- [ACTIVITY]: Taking the line with "Given: Click the blue verified badge" as the first, copy every line through the end of the records below exactly. Do not include pictures.

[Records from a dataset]
>>

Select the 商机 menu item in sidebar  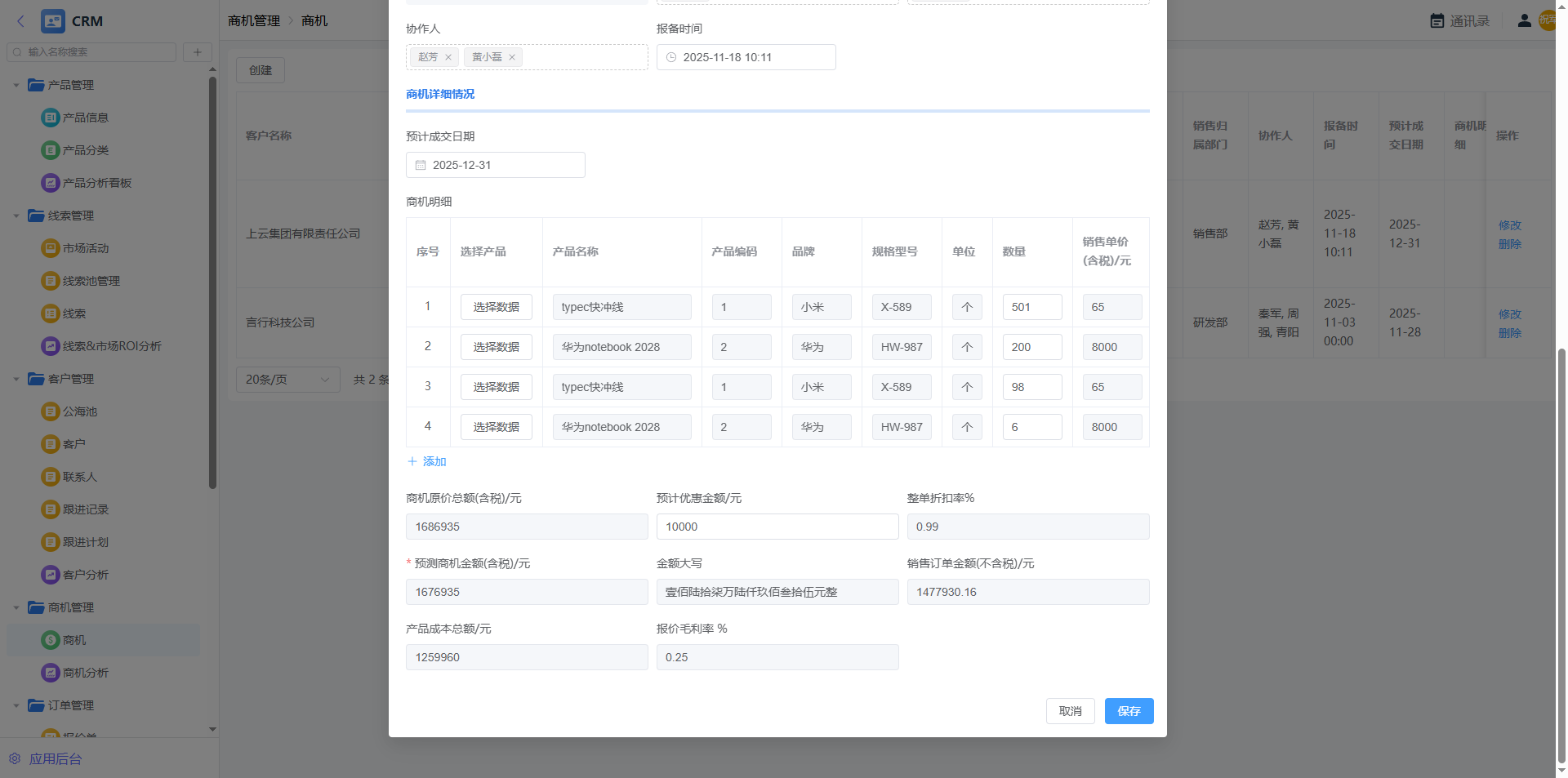point(74,640)
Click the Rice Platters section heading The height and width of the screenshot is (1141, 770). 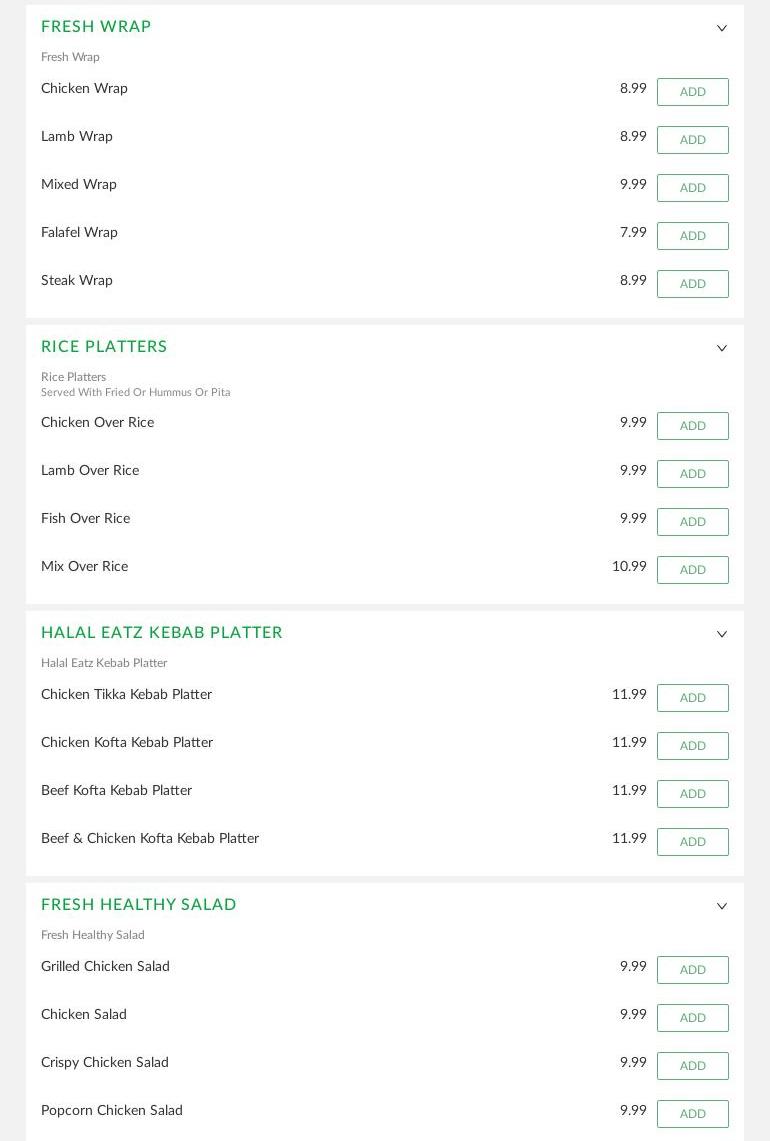[x=104, y=347]
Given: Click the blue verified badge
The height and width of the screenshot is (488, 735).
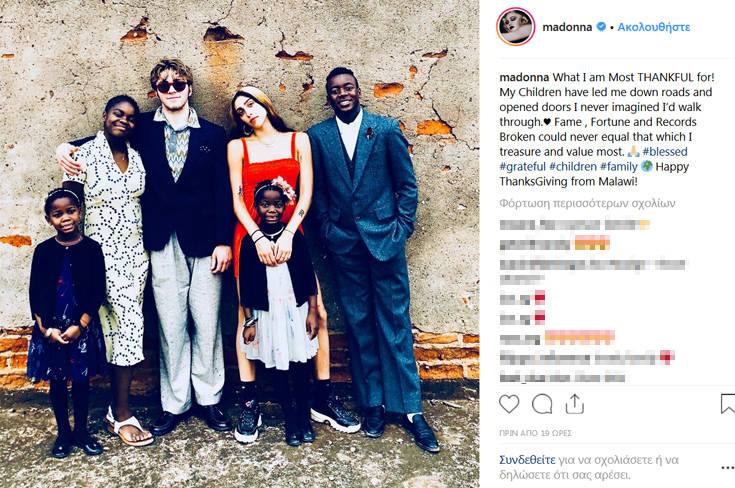Looking at the screenshot, I should pyautogui.click(x=601, y=27).
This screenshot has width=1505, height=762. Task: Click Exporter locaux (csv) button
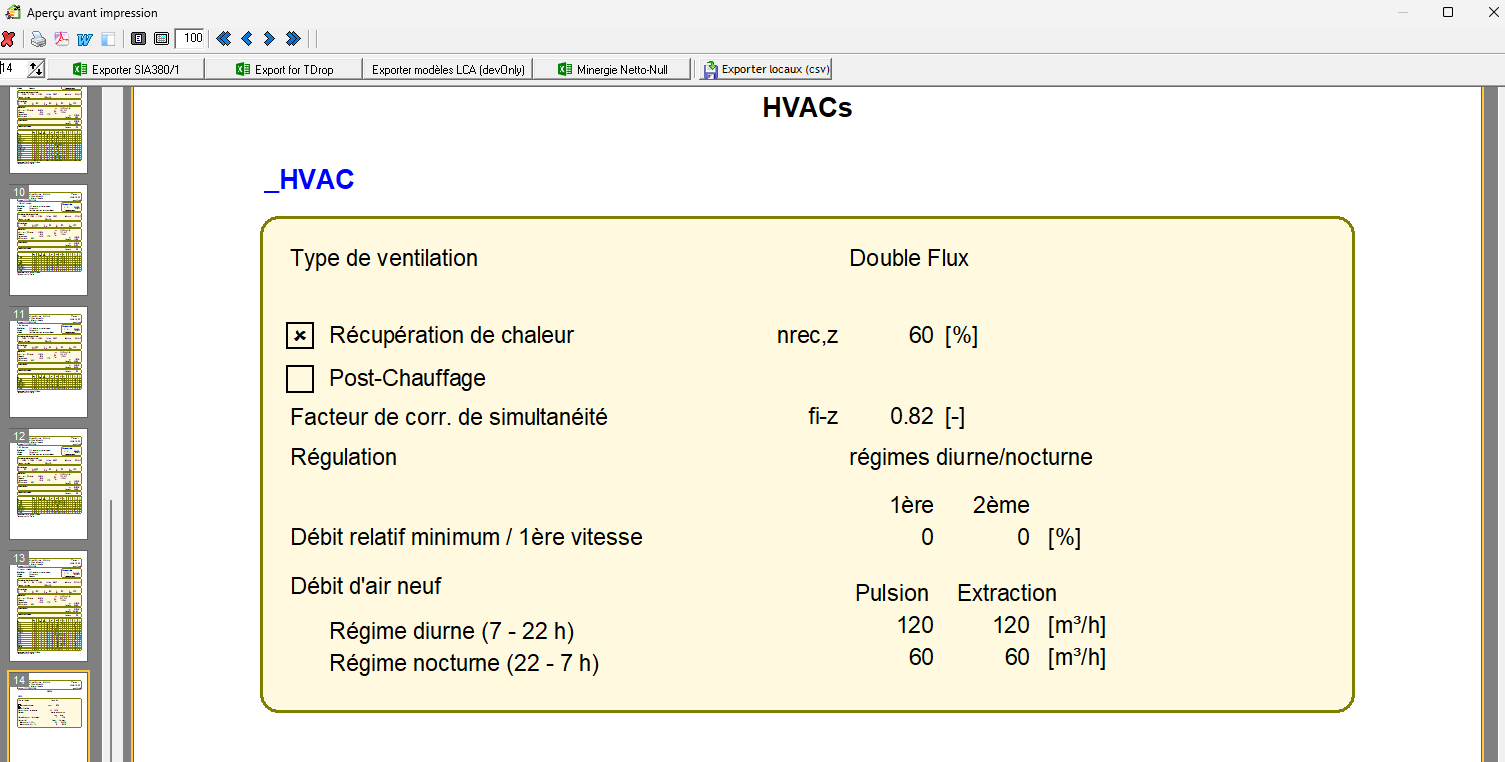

<<

- [OUTPUT OF THE TASK]:
Given: Click the blue verified badge
The height and width of the screenshot is (488, 735).
Looking at the screenshot, I should pyautogui.click(x=601, y=27).
This screenshot has width=1505, height=762. Task: Click Exporter locaux (csv) button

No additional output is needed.